Office hierarchy determines ergonomic quality of workplace

Office hierarchy determines quality of workplace ergonomics on offer

When you consider health and safety dangers at work, there is really no contest between the risks blue collar workers face – falls from height, heavy lifting and breathing in asbestos dust – compared to the relatively minor mishaps of the average office worker. But it seems there is no such thing as an ‘average’ office worker either and where you fit in the pecking order could have a direct impact on the level and quality of the ergonomic tools you’re offered. According to a worldwide survey published by Jabra and YouGov there is a great demographic divide when it comes to the ergonomic equipment provided within the office – and your level of education and department play a significant role in how well you are seated and whether you are offered a headset or handset.

For instance, you are more likely to have an ergonomic mouse if you’re working in management or the IT department, while engineers have more adjustable tables than any other work group.

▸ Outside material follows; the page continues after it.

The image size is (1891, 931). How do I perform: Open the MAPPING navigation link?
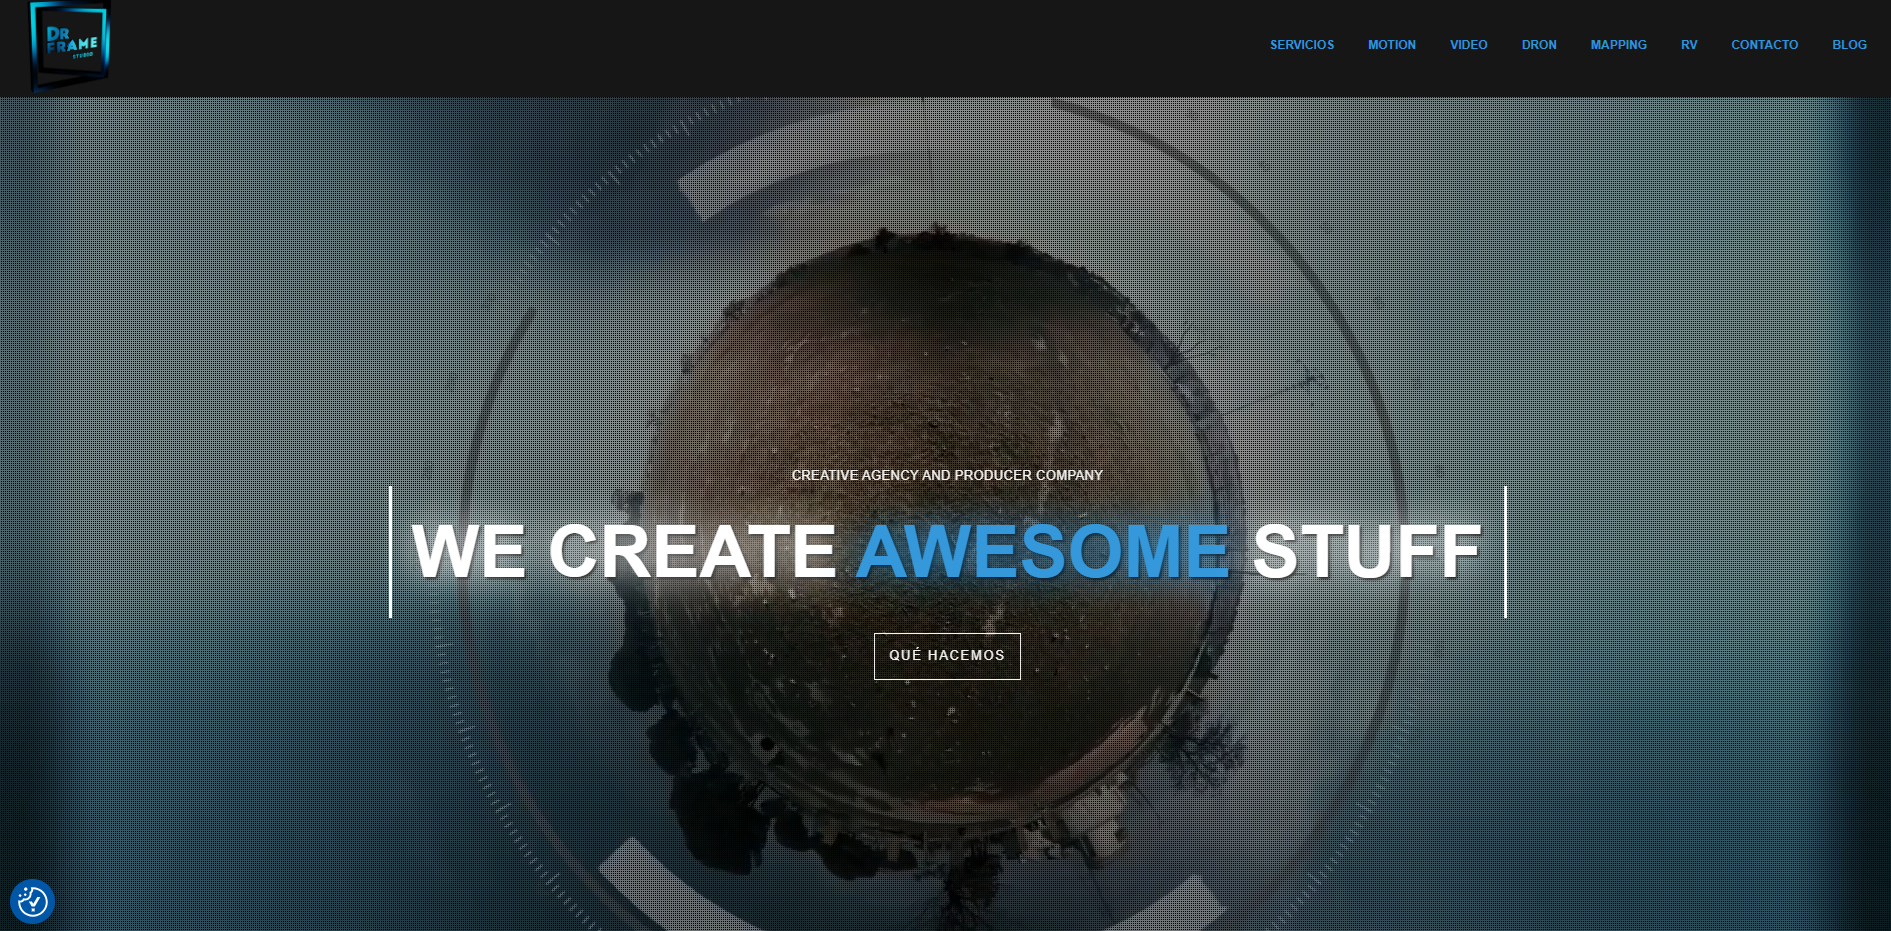1618,45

Finance departments have the lowest ergonomic ‘score’ of all within the office space: A mere 16 per cent have an adjustable table compared to 32 per cent in the IT & support department, which is the place where you’ll find the majority of ergonomic office benefits.

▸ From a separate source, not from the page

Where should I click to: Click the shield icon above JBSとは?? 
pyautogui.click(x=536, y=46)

The survey also reveals a significant link between your level of education and getting the right equipment to suit your ergonomic needs. When holding a research degree, such as a Ph.D., you are twice as likely to have an ergonomic mouse as someone with a more general education, i.e.; up to secondary school level, a fact which is characteristic for all ergonomic benefits on offer within the office.

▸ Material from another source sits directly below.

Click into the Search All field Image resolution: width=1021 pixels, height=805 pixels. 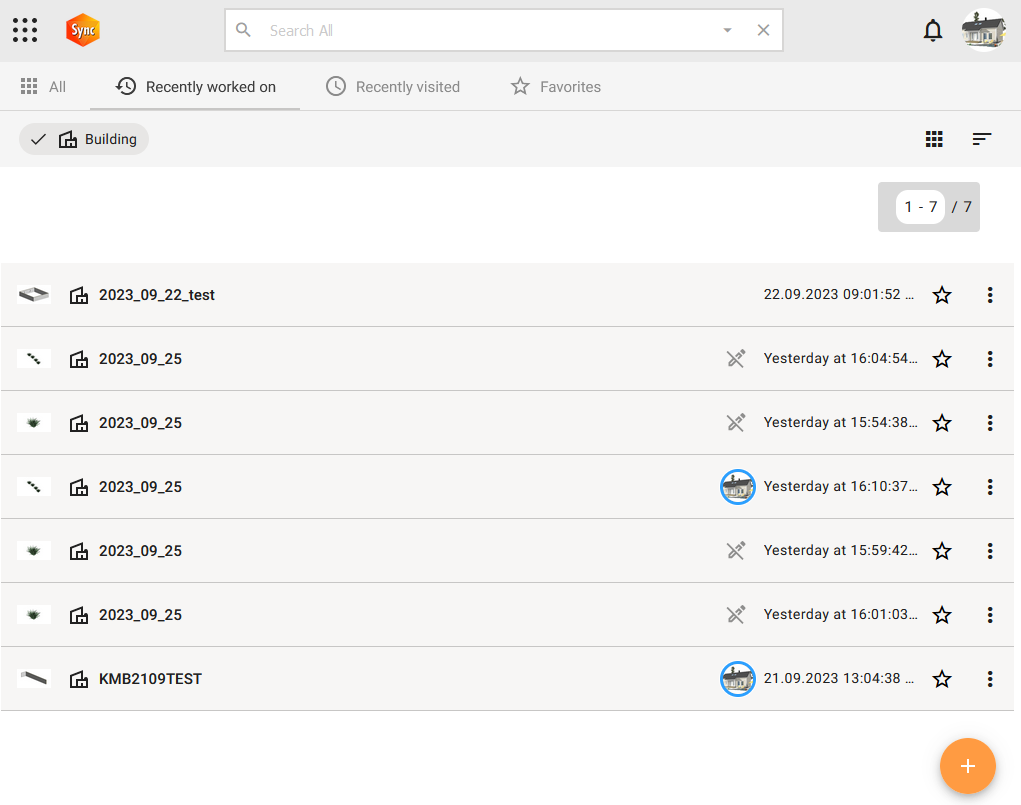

There is even a direct link between education and the use of headsets: 70 per cent of the higher educated are offered a headset compared to just 50 per cent without a degree or with a more general education. The higher the degree you have, the higher your chances of getting a wireless headset.

The ergonomic equipment divide is not only evident when looking at the departments and level of education, but it’s also country related. For instance, if you’re working within an office in the UK there is a 20 per cent chance of you having an ergonomic keyboard or adjustable chair (48 per cent) compared to Japan where only 7 per cent have an ergonomic keyboard.

Looking at all the departments in the twelve surveyed countries the most popular ergonomic device is the adjustable chair. Unfortunately, 10 per cent of UK office workers don’t have any ergonomic equipment at all.

The survey was carried out in November 2012, by Jabra, a world leader in audio communication solutions and the international research agency YouGov amongst 11,906 office and mobile workers between the ages of 18-69 to chart the real and perceptual differences and attitudes towards headset use and ergonomic focus in the office.